→ **Required work**
Extract the lines below, starting at the line that contains "The width and" and ending at the line that contains "Action: [453, 439]", with both of those lines included, and copy them without any change. Omit the pictures.

→ **Data to use**
..........

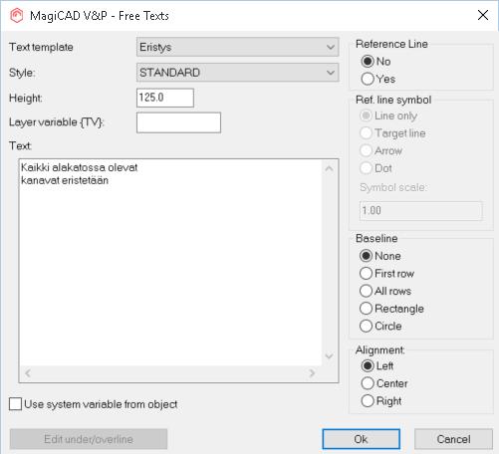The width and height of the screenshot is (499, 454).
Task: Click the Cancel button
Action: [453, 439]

..........

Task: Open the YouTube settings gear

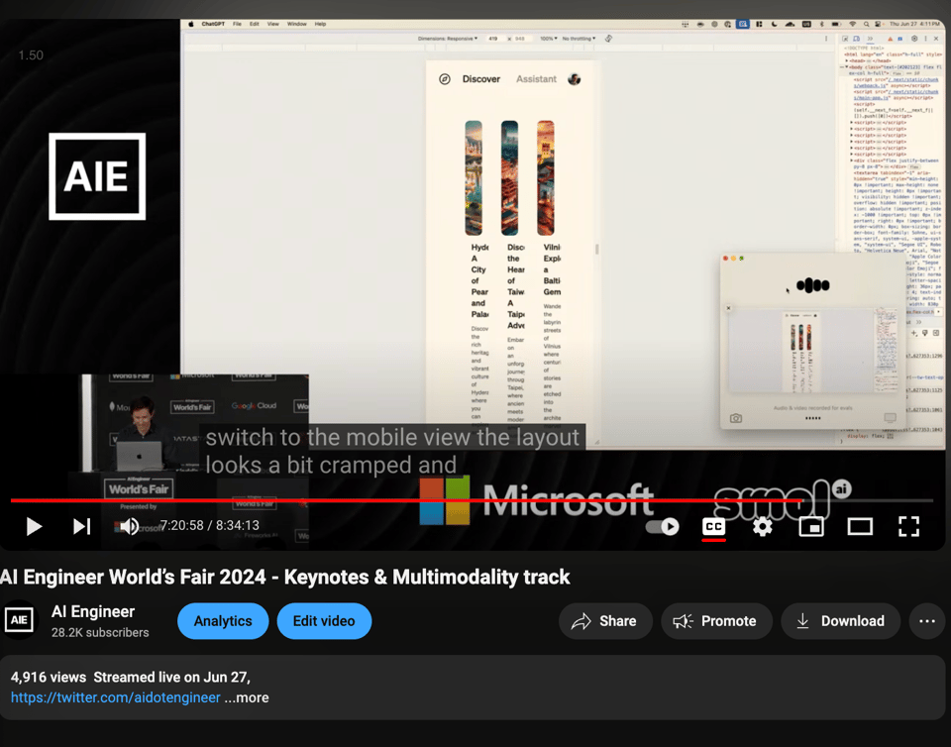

..........

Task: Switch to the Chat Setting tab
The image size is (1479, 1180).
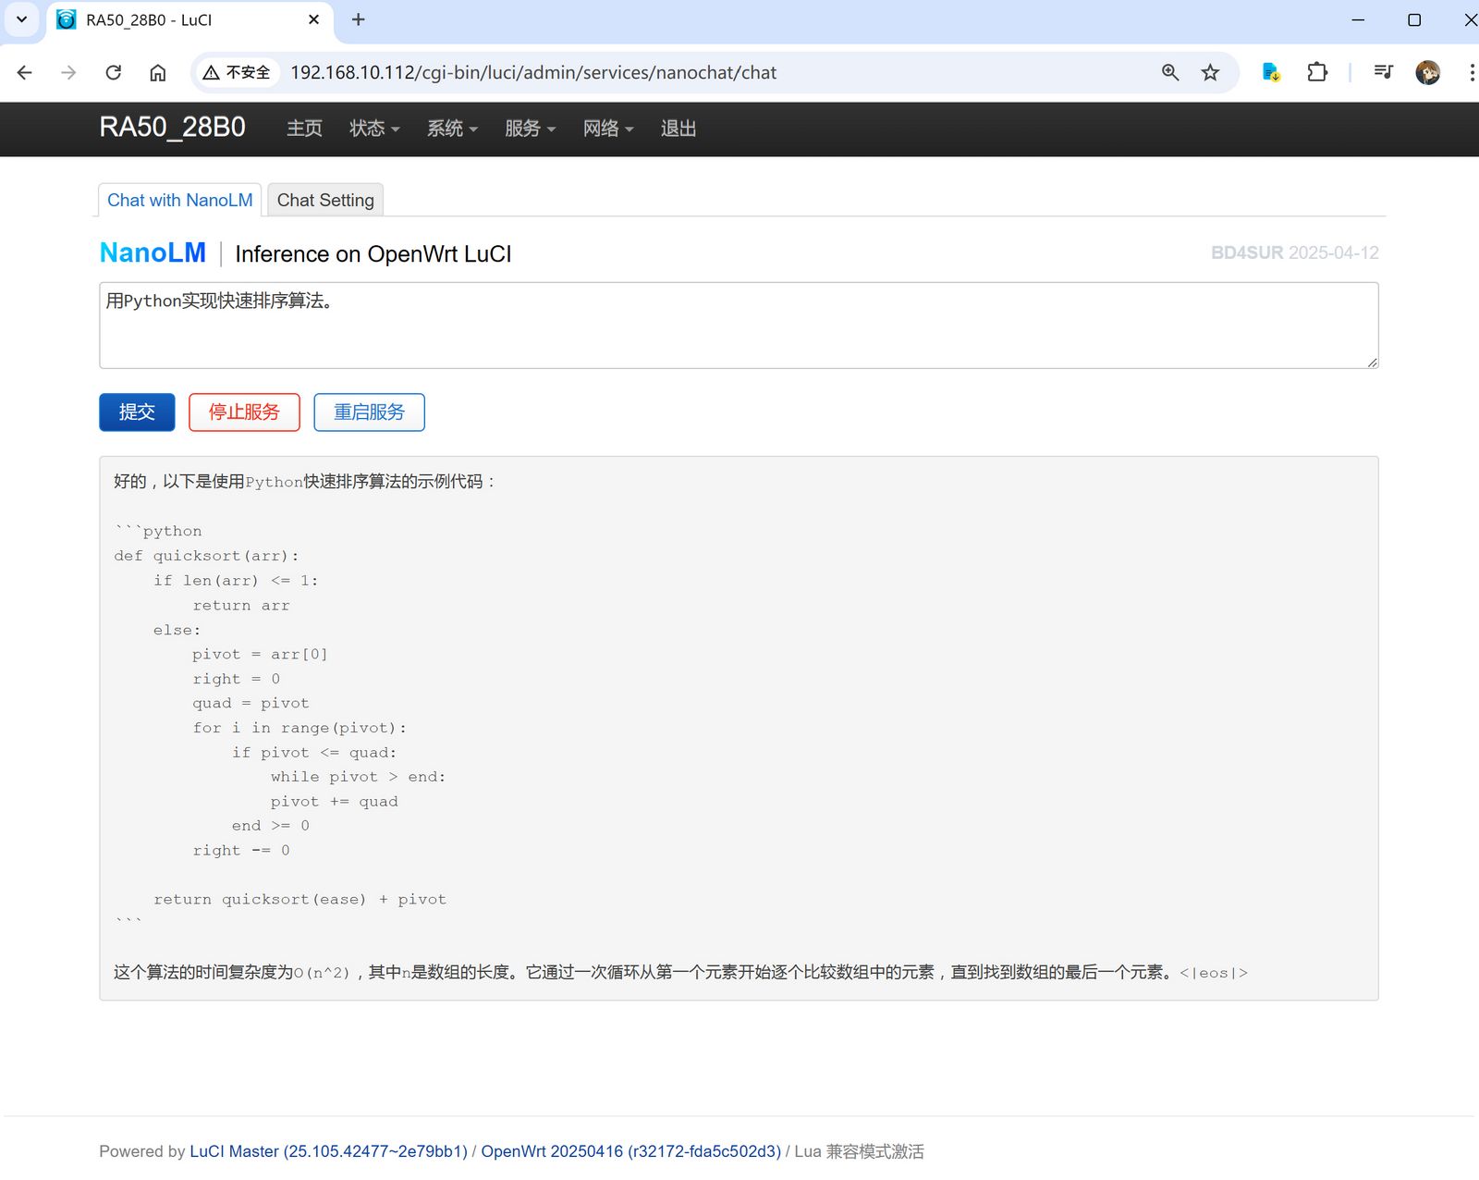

..........

→ **Answer below**
The width and height of the screenshot is (499, 454).
Task: Click the Cancel button
Action: [453, 439]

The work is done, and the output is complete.